#### [Text]
****************************************
Remember, every single function that is being called in __memcmp_sse4_1 is called in O(n log n) time. That is a LOT more then O(n). If we just reduce the function calls there we can easily save 20% of the total running cost thus that alone making our sorting 20% faster. The issue is that this function (qstrcmp which calls __memcmp_sse4_1) isn’t wrong at all. It’s just fine for one QByteArray. However, when we have a big list of QByteArray objects then it becomes faster to maintain bookkeeping of the length of all items and the data pointer to them. Which would completely throw away the calls to constData and length at a cost of accessing an array where that same data is stored. It will be faster, but for Qt it’s not worth it. It’s too specific. For us it would be worth it.

Update the above was done with a Qt build that was compiled with “-developer-build”. I was expecting that to be equal to “release with debug symbols”, but it’s equal to “debug with some more” thus giving me a wrong picture when benchmarking and profiling. I let the above in this post because it was the reason for me to try a different approach. However, in -release mode you don’t see any calls to ::constData anymore. It’s a free function call (0 cost) along with other calls that became free in release mode. That’s why in the charts above (the one for the release build) the timings for QCollatorSortKey are down quite significantly between debug and release. However, the above does show potential data locality improvements that can be made. A general rule of thumb when optimising for high speed is to have data as close together as possible.

An even more ideal approach would be for Qt to have a sortKey function that fills a buffer that we provide it. We then maintain everything ourselves which allows for far easier optimisations then to hack in the Qt code. Another big advantage of that approach is that we control the data locality.
****************************************
#### [Information provided]
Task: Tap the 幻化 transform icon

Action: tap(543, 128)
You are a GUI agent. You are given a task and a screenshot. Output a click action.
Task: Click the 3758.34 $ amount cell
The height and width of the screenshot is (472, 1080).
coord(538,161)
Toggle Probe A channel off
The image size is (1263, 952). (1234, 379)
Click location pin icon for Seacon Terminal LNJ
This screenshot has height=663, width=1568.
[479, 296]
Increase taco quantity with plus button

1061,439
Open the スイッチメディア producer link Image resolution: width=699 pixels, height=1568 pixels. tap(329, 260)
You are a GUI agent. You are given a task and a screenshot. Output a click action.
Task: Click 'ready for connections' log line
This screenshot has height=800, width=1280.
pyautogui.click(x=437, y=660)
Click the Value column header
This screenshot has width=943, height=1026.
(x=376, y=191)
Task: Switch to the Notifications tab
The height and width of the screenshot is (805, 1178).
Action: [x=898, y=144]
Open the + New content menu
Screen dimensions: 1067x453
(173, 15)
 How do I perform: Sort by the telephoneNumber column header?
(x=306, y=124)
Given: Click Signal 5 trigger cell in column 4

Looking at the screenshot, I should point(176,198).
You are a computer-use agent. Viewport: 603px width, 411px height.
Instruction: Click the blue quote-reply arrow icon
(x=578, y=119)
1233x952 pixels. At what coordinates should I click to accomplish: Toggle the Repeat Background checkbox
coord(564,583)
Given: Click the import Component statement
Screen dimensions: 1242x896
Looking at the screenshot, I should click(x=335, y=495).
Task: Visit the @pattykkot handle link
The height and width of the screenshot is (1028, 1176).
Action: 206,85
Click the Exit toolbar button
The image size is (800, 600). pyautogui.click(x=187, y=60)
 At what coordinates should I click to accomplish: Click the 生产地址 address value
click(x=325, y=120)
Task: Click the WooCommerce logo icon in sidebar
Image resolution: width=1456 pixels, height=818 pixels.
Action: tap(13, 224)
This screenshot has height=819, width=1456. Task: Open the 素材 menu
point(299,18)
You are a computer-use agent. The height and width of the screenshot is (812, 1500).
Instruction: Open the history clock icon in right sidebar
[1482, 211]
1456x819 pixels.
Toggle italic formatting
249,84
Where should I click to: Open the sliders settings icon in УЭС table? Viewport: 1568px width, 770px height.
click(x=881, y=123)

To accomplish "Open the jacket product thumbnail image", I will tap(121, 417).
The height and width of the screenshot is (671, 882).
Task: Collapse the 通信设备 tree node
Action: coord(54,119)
****************************************
#### [Task instructions]
Write out the passage of the Qt sorting text above word for word, starting with "Remember, every single" and going on through "be worth it.".

#### [Right answer]
Remember, every single function that is being called in __memcmp_sse4_1 is called in O(n log n) time. That is a LOT more then O(n). If we just reduce the function calls there we can easily save 20% of the total running cost thus that alone making our sorting 20% faster. The issue is that this function (qstrcmp which calls __memcmp_sse4_1) isn’t wrong at all. It’s just fine for one QByteArray. However, when we have a big list of QByteArray objects then it becomes faster to maintain bookkeeping of the length of all items and the data pointer to them. Which would completely throw away the calls to constData and length at a cost of accessing an array where that same data is stored. It will be faster, but for Qt it’s not worth it. It’s too specific. For us it would be worth it.